The Internet, true to its roots as an academic cooperative, has relied on peer pressure for regulation. For example, if someone in a discussion group posts an extraneous comment or, worse, tries to sell something in an electronic forum that is seen by others as a noncommercial setting, the would-be diverger or merchant may get a withering barrage of insults. The enforcement so far has been mostly by self-appointed censors
who “flame” those they believe have crossed the line into antisocial behavior.
The commercial on-line services employ volunteers and professional moderators to monitor conduct on their bulletin boards. Forums that have moderators can filter out some antisocial behavior by refusing to allow insults or copyrighted information to remain on a system’s servers. Most Internet forums remain unmoderated, however. Anything goes, and because people can post messages and information anonymously, little accountability exists. We need a more sophisticated process to gather consensus opinions without depending on the Attorney General’s Consumer Complaints Division to act as a filter. We will have to find some way to force people to turn their volume down so the highway doesn’t become an amplifier for libel or slander or an outlet for venting irritation.

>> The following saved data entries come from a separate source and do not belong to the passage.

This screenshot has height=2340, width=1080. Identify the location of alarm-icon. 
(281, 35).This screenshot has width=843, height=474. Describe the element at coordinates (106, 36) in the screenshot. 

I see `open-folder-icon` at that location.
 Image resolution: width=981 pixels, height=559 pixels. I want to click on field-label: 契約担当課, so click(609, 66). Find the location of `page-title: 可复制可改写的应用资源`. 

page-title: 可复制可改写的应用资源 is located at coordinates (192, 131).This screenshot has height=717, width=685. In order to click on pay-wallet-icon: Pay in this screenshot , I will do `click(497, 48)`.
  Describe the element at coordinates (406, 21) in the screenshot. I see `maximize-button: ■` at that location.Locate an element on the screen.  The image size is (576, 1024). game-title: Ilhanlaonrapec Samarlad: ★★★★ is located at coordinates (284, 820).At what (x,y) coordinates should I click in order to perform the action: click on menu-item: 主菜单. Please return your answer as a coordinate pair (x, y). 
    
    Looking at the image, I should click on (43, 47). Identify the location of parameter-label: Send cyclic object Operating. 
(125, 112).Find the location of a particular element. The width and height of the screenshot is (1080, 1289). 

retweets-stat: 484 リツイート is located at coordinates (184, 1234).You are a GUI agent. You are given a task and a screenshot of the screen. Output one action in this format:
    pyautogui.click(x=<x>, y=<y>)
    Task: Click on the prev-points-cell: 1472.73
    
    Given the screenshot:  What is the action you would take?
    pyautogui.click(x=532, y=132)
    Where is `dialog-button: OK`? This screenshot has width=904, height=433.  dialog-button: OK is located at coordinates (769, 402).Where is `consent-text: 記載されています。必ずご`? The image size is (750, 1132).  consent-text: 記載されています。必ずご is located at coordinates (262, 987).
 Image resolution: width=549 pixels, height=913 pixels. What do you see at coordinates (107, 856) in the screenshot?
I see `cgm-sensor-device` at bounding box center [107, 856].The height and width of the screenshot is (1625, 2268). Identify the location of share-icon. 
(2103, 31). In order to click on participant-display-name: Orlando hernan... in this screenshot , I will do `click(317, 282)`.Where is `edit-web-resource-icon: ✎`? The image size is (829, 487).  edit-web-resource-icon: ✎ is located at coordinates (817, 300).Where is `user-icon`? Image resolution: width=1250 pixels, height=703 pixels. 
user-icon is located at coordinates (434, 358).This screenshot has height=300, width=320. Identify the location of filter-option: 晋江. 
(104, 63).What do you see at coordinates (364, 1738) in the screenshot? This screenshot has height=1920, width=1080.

Many providers of Internet access are beginning to restrict entry to forums containing sexually explicit material, and there has been a crackdown on the illegal traffic of copyrighted materials. Some universities are getting students and staff to remove objectionable postings. This rubs some the wrong way, because they see cyberspace as a place where anything goes. The commercial services have had similar problems. There have been complaints about restriction of free speech. And parents were outraged when their family account was closed after their eleven-year-old made an objectionable comment to a moderator. Companies will create special communities on the Internet and will “compete” by having rules about how they are going to deal with these issues.
Politicians are already wrestling with the question of when an on-line service should be treated as a common carrier and when it should be treated as a publisher. Telephone companies are legally considered common carriers. They transport messages without assuming any responsibility for them. If an obscene caller bothers you, the telephone company will cooperate with the police, but nobody thinks it is the phone company’s fault that some creep is calling you and talking dirty. Magazines and newspapers, on the other hand, are publishers. They are legally responsible for their content and can be sued for libel. They also have a strong interest in maintaining their reputation and editorial integrity because that is an important part of their business. Any responsible newspaper checks very carefully before making a previously unpublished allegation about someone—in part because it doesn’t want a libel suit, but also because inaccuracy would hurt its reputation.